Delrio: «Non stiamo parlando di un pezzettino, ma di un progetto, […] di un corridoio europeo, per passeggeri e merci»
VERO
Travaglio: «Il Tav di cui stiamo parlando non c’entra nulla con i passeggeri. Bisognerebbe chiamarlo “Tac”: treno ad alta capacità»
NÌ
Il tracciato intero della nuova linea ferroviaria Torino-Lione parte dal nodo ferroviario di Lione e arriva al nodo ferroviario di Torino, in Piemonte. La tratta è divisa in tre parti: quella italiana, tra Susa/Bussoleno e Torino; quella francese, tra Lione e Saint-Jean-de-Maurienne; e quella transfrontaliera, tra Saint-Jean-de-Maurienne e Susa/Bussoleno.
È su quest’ultima parte, al confine tra Italia e Francia, che si stanno concentrando i primi lavori di realizzazione dell’opera. Qui infatti è previsto lo scavo del tunnel di base del Moncenisio, che sarà lungo 57,5 chilometri.
L’intero progetto, e quindi anche la sezione transfrontaliera, fa parte del cosiddetto Corridoio Mediterraneo, che si estende dal porto commerciale di Algeciras, nel sud della Spagna, a Vásárosnamény, in Ungheria, al confine con l’Ucraina. Questo corridoio rientra nel programma Ten-T (acronimo per Trans-European Networks – Transport) dell’Unione europea, che prevede la realizzazione di reti di trasporto trans-europee. Queste sono un insieme di infrastrutture lineari (ferroviarie, stradali e fluviali) e puntuali (nodi urbani, porti, interporti e aeroporti) considerate fodamentali per l’economia comunitaria, sia per il trasporto delle merci che quello dei passeggeri.
A differenza di quanto dice Travaglio, anche la Tav è pensata anche per trasportare persone, con vantaggi stimati sull’accorciamento dei tempi di percorrenza rispetto alla linea già esistente (che da Torino arriva a Modane, in Francia, passando per il tunnel ferroviario del Frejus).
Il direttore del Fatto Quotidiano ha però ragione nel sottolineare che sarebbe più corretto chiamare la Tav un “treno ad alta capacità”. A dispetto del nome, la linea Torino-Lione non è in senso stretto una linea ad alta velocità (Av). Lo ha confermato anche Paolo Foietta – attuale commissario di governo per il progetto – durante un’audizione alla Commissione Affari esteri della Camera dei Deputati nel dicembre 2016.

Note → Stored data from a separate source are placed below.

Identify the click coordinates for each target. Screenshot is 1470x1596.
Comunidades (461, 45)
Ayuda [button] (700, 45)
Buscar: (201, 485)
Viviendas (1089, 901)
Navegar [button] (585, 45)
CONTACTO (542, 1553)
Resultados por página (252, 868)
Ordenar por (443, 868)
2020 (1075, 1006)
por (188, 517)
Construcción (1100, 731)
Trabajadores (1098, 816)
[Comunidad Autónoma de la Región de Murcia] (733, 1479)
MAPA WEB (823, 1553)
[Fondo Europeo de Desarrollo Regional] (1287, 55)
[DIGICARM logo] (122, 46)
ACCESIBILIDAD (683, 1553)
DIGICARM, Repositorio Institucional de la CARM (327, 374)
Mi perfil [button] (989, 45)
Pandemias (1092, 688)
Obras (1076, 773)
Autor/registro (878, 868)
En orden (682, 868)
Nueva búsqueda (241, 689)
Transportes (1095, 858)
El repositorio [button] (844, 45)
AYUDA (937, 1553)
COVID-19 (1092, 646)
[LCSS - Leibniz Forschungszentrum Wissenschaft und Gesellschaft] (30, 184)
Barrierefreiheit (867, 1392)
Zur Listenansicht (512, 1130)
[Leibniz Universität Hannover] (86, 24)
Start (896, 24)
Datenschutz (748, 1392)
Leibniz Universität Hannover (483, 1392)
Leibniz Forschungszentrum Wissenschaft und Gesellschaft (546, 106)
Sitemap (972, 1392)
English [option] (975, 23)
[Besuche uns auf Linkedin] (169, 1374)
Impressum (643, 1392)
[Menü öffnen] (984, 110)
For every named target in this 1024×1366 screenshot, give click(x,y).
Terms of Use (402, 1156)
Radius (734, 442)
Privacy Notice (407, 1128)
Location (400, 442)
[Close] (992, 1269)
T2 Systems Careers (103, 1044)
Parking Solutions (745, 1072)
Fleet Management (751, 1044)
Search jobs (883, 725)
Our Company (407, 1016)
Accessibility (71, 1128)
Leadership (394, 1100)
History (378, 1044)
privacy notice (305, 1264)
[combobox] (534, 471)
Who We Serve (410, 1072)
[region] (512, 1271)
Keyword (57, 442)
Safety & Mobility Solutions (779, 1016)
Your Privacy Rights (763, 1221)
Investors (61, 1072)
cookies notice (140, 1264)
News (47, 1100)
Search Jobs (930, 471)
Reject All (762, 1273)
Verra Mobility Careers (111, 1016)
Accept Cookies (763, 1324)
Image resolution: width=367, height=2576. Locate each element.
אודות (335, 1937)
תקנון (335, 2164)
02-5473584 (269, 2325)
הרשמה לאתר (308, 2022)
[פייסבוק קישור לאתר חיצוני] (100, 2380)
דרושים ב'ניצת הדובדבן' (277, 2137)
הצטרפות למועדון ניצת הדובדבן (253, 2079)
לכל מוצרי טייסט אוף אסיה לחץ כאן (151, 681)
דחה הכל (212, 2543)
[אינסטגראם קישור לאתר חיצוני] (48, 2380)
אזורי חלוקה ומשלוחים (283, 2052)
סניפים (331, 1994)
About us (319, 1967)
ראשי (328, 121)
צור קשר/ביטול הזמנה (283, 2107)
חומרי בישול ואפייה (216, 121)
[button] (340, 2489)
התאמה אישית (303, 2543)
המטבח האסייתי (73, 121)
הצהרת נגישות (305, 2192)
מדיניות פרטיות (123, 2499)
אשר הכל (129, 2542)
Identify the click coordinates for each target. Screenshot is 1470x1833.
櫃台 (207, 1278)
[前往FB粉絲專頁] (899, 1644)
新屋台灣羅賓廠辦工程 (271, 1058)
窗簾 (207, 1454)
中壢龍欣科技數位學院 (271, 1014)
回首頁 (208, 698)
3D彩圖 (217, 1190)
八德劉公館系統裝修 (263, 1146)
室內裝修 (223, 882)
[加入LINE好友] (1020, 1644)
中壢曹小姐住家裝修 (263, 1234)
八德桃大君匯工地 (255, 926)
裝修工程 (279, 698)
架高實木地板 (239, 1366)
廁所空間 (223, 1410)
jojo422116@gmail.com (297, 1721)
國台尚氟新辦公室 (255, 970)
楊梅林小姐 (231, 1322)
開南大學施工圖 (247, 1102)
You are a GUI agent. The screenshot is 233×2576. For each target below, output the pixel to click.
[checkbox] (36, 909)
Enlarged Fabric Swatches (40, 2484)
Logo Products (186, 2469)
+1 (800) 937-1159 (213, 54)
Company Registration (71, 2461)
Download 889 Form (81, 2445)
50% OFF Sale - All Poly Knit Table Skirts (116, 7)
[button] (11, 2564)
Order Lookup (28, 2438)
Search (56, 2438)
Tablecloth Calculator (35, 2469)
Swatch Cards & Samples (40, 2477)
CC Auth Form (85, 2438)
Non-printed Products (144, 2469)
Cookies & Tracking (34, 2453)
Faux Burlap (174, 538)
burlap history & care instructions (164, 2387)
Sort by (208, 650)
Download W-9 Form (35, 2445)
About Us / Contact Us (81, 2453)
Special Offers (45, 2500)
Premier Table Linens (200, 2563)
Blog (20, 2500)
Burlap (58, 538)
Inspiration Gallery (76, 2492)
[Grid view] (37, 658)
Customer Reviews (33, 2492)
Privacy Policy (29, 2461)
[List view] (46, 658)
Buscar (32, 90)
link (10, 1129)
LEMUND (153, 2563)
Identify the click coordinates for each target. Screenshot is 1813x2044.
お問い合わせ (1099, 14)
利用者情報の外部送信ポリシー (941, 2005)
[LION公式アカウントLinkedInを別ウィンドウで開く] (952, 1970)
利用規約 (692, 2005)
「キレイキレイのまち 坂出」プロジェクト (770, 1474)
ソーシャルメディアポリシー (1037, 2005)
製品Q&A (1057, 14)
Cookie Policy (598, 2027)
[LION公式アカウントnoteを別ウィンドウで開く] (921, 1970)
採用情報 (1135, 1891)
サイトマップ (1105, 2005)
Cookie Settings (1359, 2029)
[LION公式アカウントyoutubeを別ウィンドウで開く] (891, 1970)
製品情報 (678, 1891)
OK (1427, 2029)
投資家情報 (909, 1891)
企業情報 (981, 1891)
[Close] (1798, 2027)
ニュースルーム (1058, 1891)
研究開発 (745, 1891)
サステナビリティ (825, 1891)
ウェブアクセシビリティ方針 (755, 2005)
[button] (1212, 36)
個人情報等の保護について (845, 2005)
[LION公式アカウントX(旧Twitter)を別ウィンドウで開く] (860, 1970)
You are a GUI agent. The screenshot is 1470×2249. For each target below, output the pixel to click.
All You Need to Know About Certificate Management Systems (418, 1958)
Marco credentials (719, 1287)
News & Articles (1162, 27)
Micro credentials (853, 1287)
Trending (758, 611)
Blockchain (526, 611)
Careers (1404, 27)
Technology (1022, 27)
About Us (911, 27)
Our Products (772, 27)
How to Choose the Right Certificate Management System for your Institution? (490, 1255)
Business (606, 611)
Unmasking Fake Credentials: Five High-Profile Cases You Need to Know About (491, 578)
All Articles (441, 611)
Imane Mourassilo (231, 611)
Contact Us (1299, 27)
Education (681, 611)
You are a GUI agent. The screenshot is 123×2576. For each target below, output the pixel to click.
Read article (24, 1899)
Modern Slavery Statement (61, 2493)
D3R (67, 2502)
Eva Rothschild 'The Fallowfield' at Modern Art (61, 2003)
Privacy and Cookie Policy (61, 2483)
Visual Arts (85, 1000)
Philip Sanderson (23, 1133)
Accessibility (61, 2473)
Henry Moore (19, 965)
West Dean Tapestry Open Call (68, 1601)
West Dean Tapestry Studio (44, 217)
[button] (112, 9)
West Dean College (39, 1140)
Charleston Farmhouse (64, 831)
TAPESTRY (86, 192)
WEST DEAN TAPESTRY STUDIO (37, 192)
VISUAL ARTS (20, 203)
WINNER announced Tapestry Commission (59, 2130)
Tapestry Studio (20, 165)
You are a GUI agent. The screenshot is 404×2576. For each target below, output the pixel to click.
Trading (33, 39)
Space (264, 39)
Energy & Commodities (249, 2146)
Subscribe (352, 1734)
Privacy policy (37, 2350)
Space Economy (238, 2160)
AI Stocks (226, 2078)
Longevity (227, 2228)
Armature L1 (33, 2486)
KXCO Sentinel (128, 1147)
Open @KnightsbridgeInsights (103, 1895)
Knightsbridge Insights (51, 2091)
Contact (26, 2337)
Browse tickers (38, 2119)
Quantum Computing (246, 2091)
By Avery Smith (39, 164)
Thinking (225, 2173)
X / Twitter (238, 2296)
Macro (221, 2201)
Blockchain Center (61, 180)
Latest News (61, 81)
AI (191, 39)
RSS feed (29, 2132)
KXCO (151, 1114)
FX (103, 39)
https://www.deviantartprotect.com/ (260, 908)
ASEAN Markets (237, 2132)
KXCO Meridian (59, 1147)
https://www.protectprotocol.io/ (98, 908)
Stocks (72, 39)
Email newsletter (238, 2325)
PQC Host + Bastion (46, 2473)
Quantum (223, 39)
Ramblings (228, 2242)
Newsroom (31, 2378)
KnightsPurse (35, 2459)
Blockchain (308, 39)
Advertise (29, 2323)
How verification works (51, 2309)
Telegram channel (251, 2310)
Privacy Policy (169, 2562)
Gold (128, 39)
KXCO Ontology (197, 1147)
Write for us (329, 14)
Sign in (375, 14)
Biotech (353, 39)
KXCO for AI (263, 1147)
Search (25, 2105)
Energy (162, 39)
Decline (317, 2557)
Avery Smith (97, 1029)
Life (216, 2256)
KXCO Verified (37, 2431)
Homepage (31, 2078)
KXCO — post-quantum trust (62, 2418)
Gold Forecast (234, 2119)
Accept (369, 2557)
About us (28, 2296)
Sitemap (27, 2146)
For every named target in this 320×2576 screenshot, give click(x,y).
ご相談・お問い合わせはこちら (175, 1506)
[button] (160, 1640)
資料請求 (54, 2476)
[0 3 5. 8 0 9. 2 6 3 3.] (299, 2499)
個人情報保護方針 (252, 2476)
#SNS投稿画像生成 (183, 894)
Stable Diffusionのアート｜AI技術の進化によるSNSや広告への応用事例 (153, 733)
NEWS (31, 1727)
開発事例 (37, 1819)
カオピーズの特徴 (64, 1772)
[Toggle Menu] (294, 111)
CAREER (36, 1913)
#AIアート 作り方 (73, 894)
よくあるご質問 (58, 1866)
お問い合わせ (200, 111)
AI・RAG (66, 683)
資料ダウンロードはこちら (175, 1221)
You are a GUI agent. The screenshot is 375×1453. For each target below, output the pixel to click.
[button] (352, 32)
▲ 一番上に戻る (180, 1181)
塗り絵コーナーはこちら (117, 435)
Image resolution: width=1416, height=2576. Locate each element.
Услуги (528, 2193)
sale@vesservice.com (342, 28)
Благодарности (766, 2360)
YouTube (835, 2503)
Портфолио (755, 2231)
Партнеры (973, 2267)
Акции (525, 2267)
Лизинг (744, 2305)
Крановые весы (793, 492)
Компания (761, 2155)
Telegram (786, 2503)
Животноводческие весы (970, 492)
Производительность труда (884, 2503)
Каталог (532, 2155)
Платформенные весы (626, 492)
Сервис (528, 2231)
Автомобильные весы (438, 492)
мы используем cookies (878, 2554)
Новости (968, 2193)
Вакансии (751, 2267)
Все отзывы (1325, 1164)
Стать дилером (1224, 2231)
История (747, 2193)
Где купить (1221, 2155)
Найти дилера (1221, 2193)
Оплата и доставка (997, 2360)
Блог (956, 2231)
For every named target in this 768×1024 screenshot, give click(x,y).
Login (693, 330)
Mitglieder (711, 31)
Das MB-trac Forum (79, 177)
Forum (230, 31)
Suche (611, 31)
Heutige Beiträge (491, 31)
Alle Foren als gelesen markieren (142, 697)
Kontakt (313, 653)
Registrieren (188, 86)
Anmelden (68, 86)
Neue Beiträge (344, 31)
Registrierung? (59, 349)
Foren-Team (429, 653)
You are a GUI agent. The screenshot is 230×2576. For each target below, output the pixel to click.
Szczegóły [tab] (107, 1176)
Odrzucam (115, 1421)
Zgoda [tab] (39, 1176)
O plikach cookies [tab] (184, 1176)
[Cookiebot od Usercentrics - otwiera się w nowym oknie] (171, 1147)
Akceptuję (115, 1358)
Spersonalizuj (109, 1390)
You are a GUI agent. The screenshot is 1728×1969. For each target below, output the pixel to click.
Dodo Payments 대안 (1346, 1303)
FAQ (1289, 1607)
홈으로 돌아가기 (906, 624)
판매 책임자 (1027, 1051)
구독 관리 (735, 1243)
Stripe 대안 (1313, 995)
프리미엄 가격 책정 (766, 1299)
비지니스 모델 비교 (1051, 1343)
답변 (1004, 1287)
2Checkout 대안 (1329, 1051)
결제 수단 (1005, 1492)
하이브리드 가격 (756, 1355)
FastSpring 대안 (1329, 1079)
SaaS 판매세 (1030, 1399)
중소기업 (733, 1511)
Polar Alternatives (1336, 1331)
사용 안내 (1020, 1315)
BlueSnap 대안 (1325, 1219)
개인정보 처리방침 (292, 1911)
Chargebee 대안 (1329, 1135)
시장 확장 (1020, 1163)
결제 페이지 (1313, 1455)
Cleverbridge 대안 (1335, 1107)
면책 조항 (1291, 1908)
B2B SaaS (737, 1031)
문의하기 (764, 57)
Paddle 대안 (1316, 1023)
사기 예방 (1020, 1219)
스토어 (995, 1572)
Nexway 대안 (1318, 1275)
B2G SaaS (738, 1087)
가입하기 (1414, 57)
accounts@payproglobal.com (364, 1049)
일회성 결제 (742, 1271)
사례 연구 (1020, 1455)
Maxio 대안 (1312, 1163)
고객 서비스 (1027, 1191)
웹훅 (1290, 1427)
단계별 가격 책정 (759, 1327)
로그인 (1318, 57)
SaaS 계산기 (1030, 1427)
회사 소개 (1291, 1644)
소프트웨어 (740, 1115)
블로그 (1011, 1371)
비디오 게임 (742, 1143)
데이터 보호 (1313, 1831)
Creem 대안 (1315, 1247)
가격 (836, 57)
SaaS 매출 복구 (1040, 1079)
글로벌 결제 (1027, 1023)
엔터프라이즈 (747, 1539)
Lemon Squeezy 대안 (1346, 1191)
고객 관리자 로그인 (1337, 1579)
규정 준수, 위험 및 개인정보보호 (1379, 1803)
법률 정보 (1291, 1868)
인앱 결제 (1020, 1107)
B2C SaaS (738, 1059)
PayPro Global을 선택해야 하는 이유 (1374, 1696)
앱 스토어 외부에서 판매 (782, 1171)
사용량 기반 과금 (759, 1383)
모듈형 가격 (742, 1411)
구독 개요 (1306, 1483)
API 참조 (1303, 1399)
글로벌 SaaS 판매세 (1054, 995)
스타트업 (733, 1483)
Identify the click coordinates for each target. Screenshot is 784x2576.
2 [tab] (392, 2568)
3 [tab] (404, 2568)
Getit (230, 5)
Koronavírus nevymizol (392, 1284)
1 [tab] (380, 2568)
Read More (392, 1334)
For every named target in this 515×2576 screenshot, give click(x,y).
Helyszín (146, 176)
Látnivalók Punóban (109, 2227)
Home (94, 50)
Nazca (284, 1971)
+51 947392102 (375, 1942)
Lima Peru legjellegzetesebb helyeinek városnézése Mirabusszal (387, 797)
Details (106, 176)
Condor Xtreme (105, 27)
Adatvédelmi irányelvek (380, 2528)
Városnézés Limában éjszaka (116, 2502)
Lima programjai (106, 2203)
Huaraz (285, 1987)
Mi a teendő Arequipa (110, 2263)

Tecnicamente, l’opera è definita come «una linea mista con specifiche tecniche d’interoperabilità», specifiche conformi alle rete dei corridoi europei citati in precedenza. Questo significa che la Tav permetterà il passaggio di treni passeggeri a una velocità massima di circa 220 km/h (mentre i treni ad velocità viaggiano ai 250 km/h) e treni merci a una velocità massima di circa 120 km/h.
Quante merci passano tra Italia e Francia?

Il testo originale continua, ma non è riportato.